Rioters chanting “black lives matter” have destroyed buildings and looted businesses in Kenosha, a city in southeast Wisconsin, since Sunday night, following the shooting of Blake.
The 29-year-old was involved in a domestic incident. Police officers responded and were seen struggling with the man before he got up and walked to his car.
When he reached inside the driver’s side, he was shot.
Blake was rushed to the hospital.

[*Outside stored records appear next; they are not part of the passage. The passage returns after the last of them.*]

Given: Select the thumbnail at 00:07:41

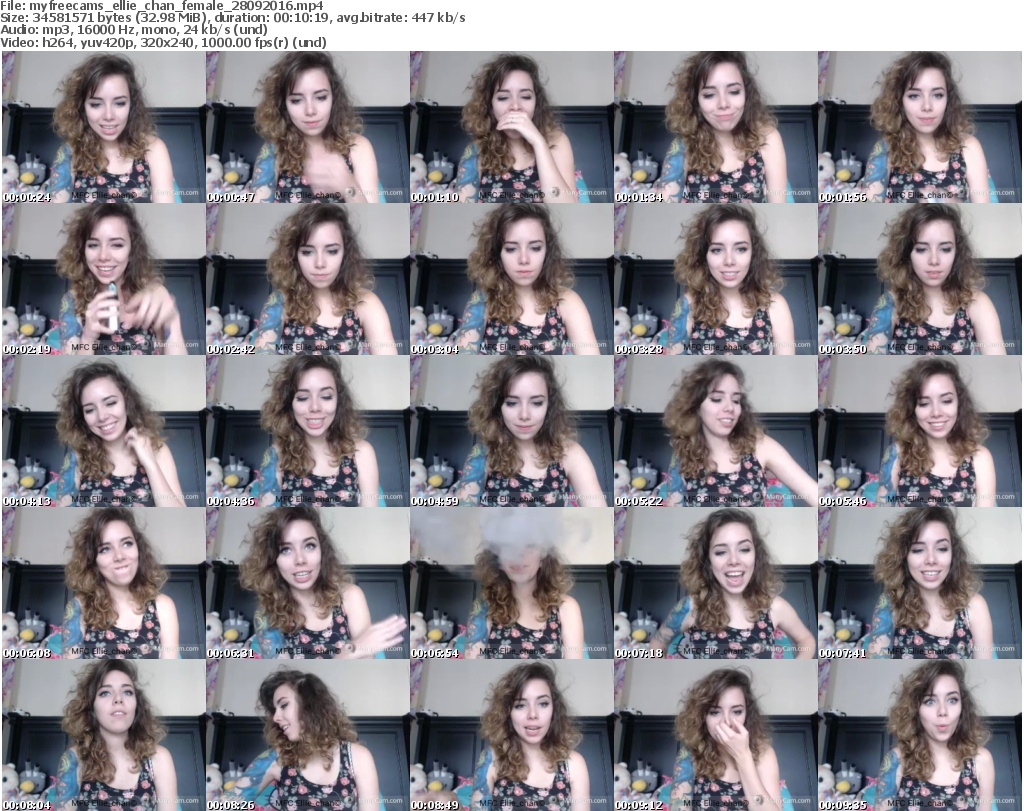Looking at the screenshot, I should pyautogui.click(x=919, y=583).
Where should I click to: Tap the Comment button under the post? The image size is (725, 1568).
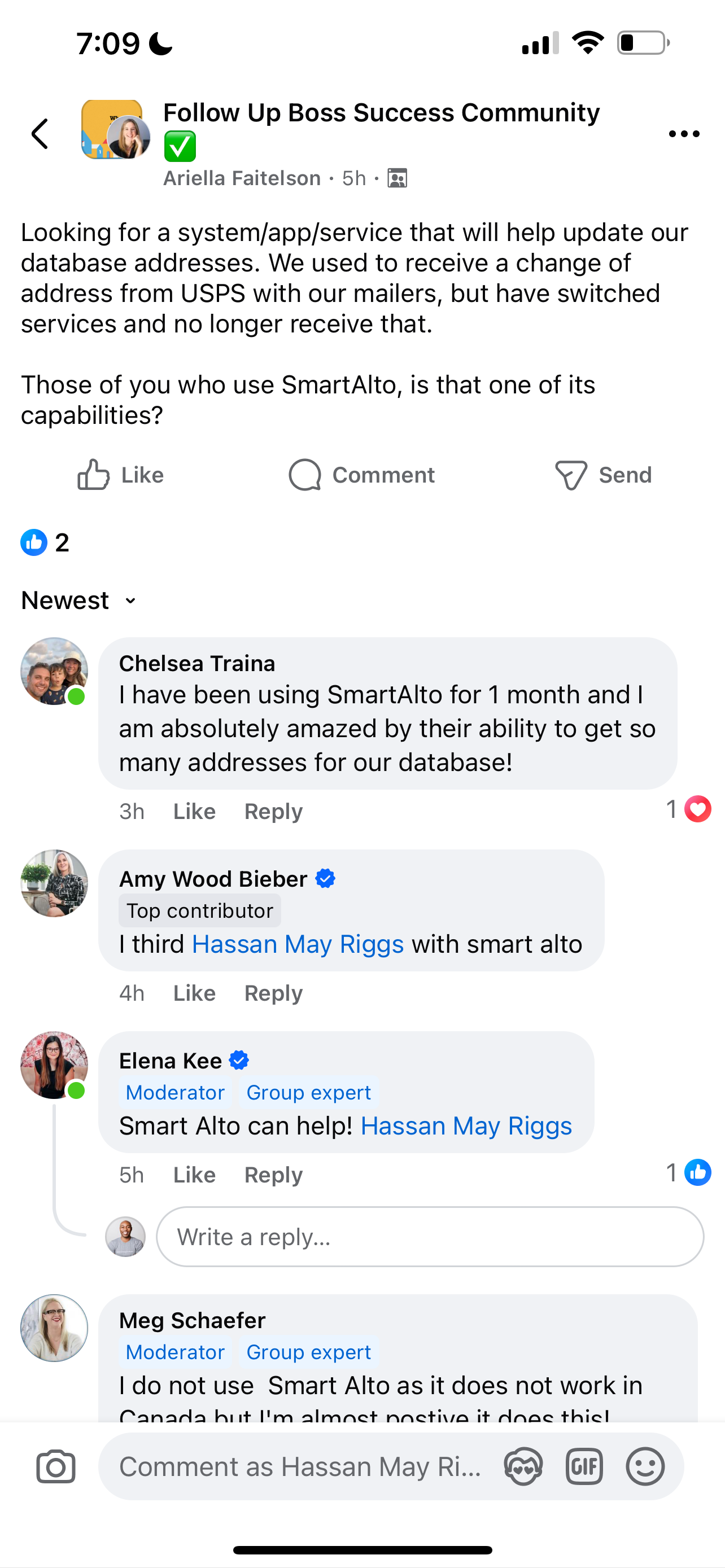tap(361, 475)
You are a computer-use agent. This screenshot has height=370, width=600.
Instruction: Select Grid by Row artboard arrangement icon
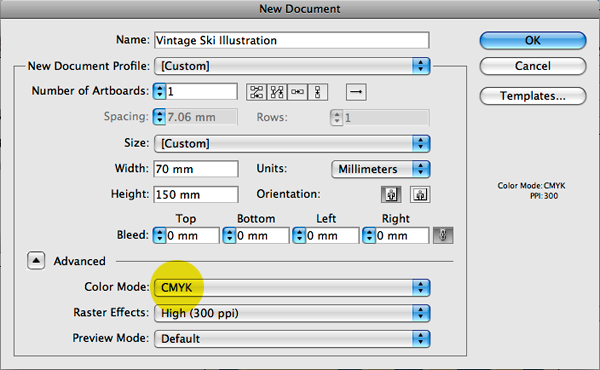256,92
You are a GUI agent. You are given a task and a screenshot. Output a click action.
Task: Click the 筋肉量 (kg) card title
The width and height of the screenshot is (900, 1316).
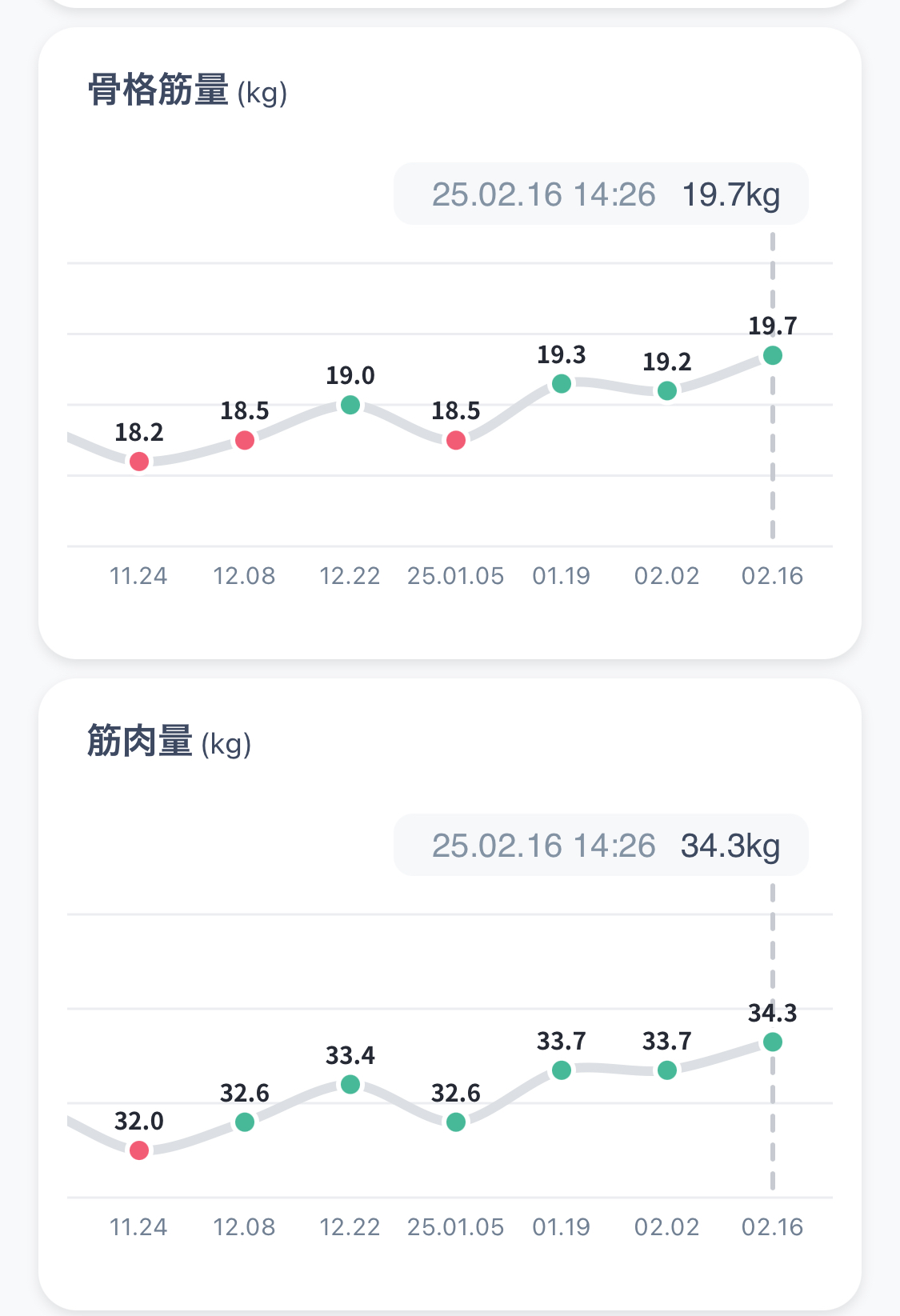click(170, 742)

He suffered serious injuries, and has undergone multiple surgeries, family attorneys told the media on Tuesday.
Patrisse Cullors, executive director of the Black Lives Matter Global Network, called the shooting an attempted murder.

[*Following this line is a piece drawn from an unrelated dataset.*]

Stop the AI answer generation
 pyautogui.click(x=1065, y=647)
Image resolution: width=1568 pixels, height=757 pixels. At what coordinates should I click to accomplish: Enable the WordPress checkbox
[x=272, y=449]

“We are grieved by Jacob’s attempted murder and outraged that even after the global watershed of protest following the death of George Floyd, Ahmaud Arbery, Breonna Taylor, Tony McDade, and Jayne Thompson in close succession, we have found ourselves here, again, demanding justice for the excessive use of force by law enforcement against a black life,” she said in a statement.
“We must continue to unite in defense of black people and stand with those calling for the immediate dismantling of anti-black racism in this country, which includes defunding the police and the racially charged agenda to overpolice and criminalize our black bodies and communities,” she added later.
Attorney B’Ivory LaMarr, who is helping represent Blake’s family, told reporters Tuesday that the officers involved in the shooting should be fired.
“We’re demanding the police department to take swift action. We ask for transparency. We ask for our local and governmental officials to act swiftly to enforce legislation. It’s not so much about creating new legislation. It’s about enforcing what’s on the books now. And that’s what we call for. That’s what this family wants. And we will not stop until we get it,” he said.
King, a surrogate for Sen. Bernie Sanders (I-Vt.) during the senator’s presidential run, has a history of spreading misinformation. He accused the wrong man of killing a 7-year-old girl in Houston last year, claiming it was fueled by racial animus. The men arrested for the crime ended up being black, the same race as the girl.
Robert Cantrell, the man King accused, later committed suicide. His family received death threats over the misidentification.
Activists linked to Black Lives Matter have recently refused to denounce rioting and property destruction. Some have been linked directly to brutal violence. The movement is pushing for a range of radical measures, including abolishing police departments and reparations for descendants of slaves.
Others in the movement have danced around the issue without providing a clear answer.
King in June called for statues of Jesus to be torn down, claiming they’re “a form of white supremacy.”